Barış ve Demokrasi Partisi (BDP) Mersin Milletvekili Ertuğrul Kürkçü 20 ağustos’ta Gümüşsuyu’nda kendisinin de yaralandığı Adalet Yürüyüşçülerine yönelik polis saldırısı ile ilgili İçişleri Bakanı Muammer Güler’e soru önergesi verdi.
Milletvekili Kürkçü saldırı ile ilgili İçişleri Bakanı Güler’e şu soruları iletti:
1-İstanbul Gezi Parkı’nda basın açıklaması yapılması hangi yasaya dayanılarak yasaklanmıştır? İstanbul ve diğer illerde basın açıklaması yapmanın yasak olduğu başka mahaller de var mıdır? Varsa isimleri nelerdir?
2- Gezi Parkı’nda uygulanan yasak hangi süreyle sınırlıdır?
3- Olayda milletvekili olduğunu açıkça söyleyen ve milletvekili dokunulmazlığına sahip olduğu bilinen Ertuğrul Kürkçü’nün hareketlerini kısıtlamak üzere önünün kesilmesi ve gaz sıkılmasının yasal bir dayanağı var mıdır? Yoksa, bu tutumlarıyla yasayı ihlal eden güvenlik görevlilerine karşı bir soruşturma başlatılmış mıdır?
4- Gençlerin ifade hakkını engelleyen, onların hareket özgürlüğünü kısıtlayan ve hiçbir direniş göstermedikleri halde onlara karşı orantısız güç kullanan güvenlik güçleri hakkında bakanlığınız bir yasal/idari soruşturma başlatmış mıdır? Başlatmışsa bu soruşturmanın içeriği nedir?
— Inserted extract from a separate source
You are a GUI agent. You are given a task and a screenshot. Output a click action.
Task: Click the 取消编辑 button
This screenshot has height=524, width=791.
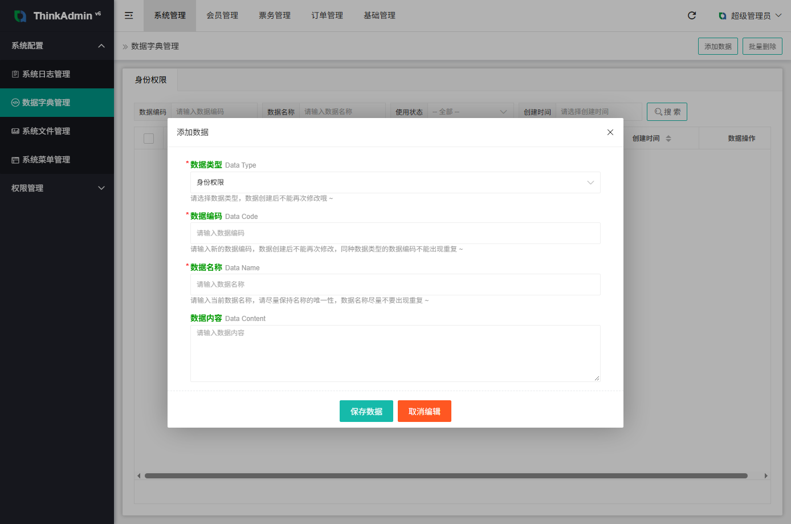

Slogansız, trafiği engellemeyen, kaldırımdan yürüyüş
Önergede, Adalet Yürüyüşü’nün Gezi Parkı olaylarında yaşamını yitiren ve yaralananların faillerinin yargılanmaları için 18 Temmuz’da Antalya’dan başladığını belirtildi. Yürüyüşçüler, Eskişehir ve Ankara’dan sonra İstanbul’a ulaştı ve 20 Ağustos akşam saatlerinde Gezi Parkı’nda basın açıklaması yapmak için Beşiktaş İskelesi’nden yola çıktı.
Milletvekili Kürkçü’nün “Gençlerin kötü muamele ile karşılaşmadan ifade özgürlüğü hakkını kullanabilmelerine yardımcı olmak amacıyla” yürüyüşçülerle bir araya geldiği belirtildi. Yaşanan polis şiddeti ise şöyle anlatıldı:
“Saat 21.00 sıralarında üç otobüsle gelen İstanbul Emniyet Müdürlüğü’ne bağlı çevik kuvvet polisleri hiçbir slogan atmadan, trafiği engellemeden, kaldırımdan yürümekte olan grubun önünü Gümüşsuyu Caddesi üzerinde, İstanbul Teknik Üniversitesi yakınında keserek dağılmalarını istemiştir.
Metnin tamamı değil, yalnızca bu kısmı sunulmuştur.